**Collected data entries**:

* * * * * * * * *

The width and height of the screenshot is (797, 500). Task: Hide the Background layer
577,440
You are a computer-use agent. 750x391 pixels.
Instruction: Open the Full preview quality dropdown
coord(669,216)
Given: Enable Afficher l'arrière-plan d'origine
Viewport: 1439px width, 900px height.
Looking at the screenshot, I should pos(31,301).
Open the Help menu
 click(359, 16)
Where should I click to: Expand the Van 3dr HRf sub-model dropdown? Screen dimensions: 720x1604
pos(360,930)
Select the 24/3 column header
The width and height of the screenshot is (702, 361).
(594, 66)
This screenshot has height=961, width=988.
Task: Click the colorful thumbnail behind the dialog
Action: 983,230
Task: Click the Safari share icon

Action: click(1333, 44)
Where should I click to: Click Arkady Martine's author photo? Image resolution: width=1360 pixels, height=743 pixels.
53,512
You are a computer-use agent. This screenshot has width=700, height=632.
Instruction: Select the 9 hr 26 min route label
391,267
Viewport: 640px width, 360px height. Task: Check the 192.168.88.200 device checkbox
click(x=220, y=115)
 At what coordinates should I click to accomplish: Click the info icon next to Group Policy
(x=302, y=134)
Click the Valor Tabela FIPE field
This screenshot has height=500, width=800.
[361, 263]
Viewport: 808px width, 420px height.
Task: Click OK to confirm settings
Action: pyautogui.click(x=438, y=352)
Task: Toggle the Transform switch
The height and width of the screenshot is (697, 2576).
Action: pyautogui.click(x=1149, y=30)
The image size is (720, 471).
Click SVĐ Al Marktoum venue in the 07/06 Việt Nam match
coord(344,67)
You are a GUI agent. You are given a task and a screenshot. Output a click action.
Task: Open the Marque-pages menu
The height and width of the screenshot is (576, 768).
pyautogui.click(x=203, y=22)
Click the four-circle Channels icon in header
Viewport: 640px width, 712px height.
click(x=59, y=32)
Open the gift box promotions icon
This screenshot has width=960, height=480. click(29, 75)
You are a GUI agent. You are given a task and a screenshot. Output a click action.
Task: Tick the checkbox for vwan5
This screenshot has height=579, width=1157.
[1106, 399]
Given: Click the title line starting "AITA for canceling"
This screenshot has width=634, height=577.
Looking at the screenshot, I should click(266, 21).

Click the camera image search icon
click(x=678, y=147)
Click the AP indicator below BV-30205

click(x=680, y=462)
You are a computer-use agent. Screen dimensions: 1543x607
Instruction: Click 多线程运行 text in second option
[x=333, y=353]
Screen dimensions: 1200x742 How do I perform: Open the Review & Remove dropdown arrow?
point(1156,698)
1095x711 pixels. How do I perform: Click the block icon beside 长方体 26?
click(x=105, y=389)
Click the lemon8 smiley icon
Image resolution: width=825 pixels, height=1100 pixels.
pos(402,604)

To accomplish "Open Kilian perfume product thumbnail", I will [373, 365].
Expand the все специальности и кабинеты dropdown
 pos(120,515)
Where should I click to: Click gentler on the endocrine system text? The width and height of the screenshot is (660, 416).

* * * * * * * * *

**Problem**:
Throughout the data above, count the lines where the word "agent" occurs, and report that figure alone.

**Result below**:
5